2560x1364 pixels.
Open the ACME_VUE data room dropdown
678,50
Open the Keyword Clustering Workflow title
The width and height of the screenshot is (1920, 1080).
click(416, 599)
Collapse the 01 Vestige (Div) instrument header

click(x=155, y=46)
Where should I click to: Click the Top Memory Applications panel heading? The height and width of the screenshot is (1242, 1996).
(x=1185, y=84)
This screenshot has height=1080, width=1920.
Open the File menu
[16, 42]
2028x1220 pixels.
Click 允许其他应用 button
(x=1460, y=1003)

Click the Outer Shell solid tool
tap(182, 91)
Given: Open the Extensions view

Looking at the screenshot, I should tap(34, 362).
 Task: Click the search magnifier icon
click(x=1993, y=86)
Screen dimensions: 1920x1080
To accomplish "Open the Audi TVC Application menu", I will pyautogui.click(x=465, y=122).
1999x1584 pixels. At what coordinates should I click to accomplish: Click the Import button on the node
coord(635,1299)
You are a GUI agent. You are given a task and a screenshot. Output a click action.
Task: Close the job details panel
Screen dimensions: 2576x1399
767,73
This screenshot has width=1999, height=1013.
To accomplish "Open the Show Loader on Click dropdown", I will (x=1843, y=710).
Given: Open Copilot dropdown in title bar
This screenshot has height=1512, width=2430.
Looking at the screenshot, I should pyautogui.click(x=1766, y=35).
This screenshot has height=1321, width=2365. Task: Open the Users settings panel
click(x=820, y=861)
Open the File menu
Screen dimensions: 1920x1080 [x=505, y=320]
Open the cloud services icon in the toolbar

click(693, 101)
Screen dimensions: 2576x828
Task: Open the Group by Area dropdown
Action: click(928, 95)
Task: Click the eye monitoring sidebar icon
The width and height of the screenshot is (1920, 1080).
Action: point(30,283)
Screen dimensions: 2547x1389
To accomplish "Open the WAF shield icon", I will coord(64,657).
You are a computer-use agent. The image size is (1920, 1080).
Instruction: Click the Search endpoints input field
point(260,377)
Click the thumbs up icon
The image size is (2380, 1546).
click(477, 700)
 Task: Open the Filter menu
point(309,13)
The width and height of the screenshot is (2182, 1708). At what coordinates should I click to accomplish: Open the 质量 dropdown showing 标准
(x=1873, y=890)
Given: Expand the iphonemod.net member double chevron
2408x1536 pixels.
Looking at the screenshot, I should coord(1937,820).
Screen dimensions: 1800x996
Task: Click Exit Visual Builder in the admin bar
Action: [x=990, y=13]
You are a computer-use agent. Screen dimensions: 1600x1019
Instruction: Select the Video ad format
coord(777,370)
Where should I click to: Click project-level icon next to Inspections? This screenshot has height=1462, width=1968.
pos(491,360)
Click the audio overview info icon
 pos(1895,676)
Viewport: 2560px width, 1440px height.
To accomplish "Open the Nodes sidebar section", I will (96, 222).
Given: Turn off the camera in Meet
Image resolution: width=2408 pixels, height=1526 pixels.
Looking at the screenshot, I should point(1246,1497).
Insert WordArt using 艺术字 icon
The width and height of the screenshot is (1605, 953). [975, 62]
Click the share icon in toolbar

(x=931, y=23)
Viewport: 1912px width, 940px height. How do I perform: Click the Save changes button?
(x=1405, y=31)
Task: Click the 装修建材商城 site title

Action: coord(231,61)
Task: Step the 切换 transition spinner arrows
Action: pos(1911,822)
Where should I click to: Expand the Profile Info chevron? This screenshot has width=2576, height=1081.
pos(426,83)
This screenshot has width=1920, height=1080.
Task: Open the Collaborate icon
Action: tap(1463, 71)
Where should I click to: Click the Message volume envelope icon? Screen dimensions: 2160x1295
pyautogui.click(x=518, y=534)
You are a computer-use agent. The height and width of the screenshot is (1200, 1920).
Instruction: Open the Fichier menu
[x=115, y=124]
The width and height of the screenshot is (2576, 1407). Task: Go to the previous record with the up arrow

** Exercise aim **
All records should be returned verbatim, none left out.

** Exercise output **
2560x1364 pixels.
Open the ACME_VUE data room dropdown
678,50
Open the Keyword Clustering Workflow title
The width and height of the screenshot is (1920, 1080).
click(416, 599)
Collapse the 01 Vestige (Div) instrument header

click(x=155, y=46)
Where should I click to: Click the Top Memory Applications panel heading? The height and width of the screenshot is (1242, 1996).
(x=1185, y=84)
This screenshot has height=1080, width=1920.
Open the File menu
[16, 42]
2028x1220 pixels.
Click 允许其他应用 button
(x=1460, y=1003)

Click the Outer Shell solid tool
tap(182, 91)
Given: Open the Extensions view

Looking at the screenshot, I should tap(34, 362).
 Task: Click the search magnifier icon
click(x=1993, y=86)
Screen dimensions: 1920x1080
To accomplish "Open the Audi TVC Application menu", I will pyautogui.click(x=465, y=122).
1999x1584 pixels. At what coordinates should I click to accomplish: Click the Import button on the node
coord(635,1299)
You are a GUI agent. You are given a task and a screenshot. Output a click action.
Task: Close the job details panel
Screen dimensions: 2576x1399
767,73
This screenshot has width=1999, height=1013.
To accomplish "Open the Show Loader on Click dropdown", I will (x=1843, y=710).
Given: Open Copilot dropdown in title bar
This screenshot has height=1512, width=2430.
Looking at the screenshot, I should pyautogui.click(x=1766, y=35).
This screenshot has height=1321, width=2365. Task: Open the Users settings panel
click(x=820, y=861)
Open the File menu
Screen dimensions: 1920x1080 [x=505, y=320]
Open the cloud services icon in the toolbar

click(693, 101)
Screen dimensions: 2576x828
Task: Open the Group by Area dropdown
Action: click(928, 95)
Task: Click the eye monitoring sidebar icon
The width and height of the screenshot is (1920, 1080).
Action: point(30,283)
Screen dimensions: 2547x1389
To accomplish "Open the WAF shield icon", I will coord(64,657).
You are a computer-use agent. The image size is (1920, 1080).
Instruction: Click the Search endpoints input field
point(260,377)
Click the thumbs up icon
The image size is (2380, 1546).
click(477, 700)
 Task: Open the Filter menu
point(309,13)
The width and height of the screenshot is (2182, 1708). At what coordinates should I click to accomplish: Open the 质量 dropdown showing 标准
(x=1873, y=890)
Given: Expand the iphonemod.net member double chevron
2408x1536 pixels.
Looking at the screenshot, I should coord(1937,820).
Screen dimensions: 1800x996
Task: Click Exit Visual Builder in the admin bar
Action: [x=990, y=13]
You are a computer-use agent. Screen dimensions: 1600x1019
Instruction: Select the Video ad format
coord(777,370)
Where should I click to: Click project-level icon next to Inspections? This screenshot has height=1462, width=1968.
pos(491,360)
Click the audio overview info icon
 pos(1895,676)
Viewport: 2560px width, 1440px height.
To accomplish "Open the Nodes sidebar section", I will (96, 222).
Given: Turn off the camera in Meet
Image resolution: width=2408 pixels, height=1526 pixels.
Looking at the screenshot, I should point(1246,1497).
Insert WordArt using 艺术字 icon
The width and height of the screenshot is (1605, 953). [975, 62]
Click the share icon in toolbar

(x=931, y=23)
Viewport: 1912px width, 940px height. How do I perform: Click the Save changes button?
(x=1405, y=31)
Task: Click the 装修建材商城 site title

Action: coord(231,61)
Task: Step the 切换 transition spinner arrows
Action: pos(1911,822)
Where should I click to: Expand the Profile Info chevron? This screenshot has width=2576, height=1081.
pos(426,83)
This screenshot has width=1920, height=1080.
Task: Open the Collaborate icon
Action: tap(1463, 71)
Where should I click to: Click the Message volume envelope icon? Screen dimensions: 2160x1295
pyautogui.click(x=518, y=534)
You are a computer-use agent. The height and width of the screenshot is (1200, 1920).
Instruction: Open the Fichier menu
[x=115, y=124]
The width and height of the screenshot is (2576, 1407). Task: Go to the previous record with the up arrow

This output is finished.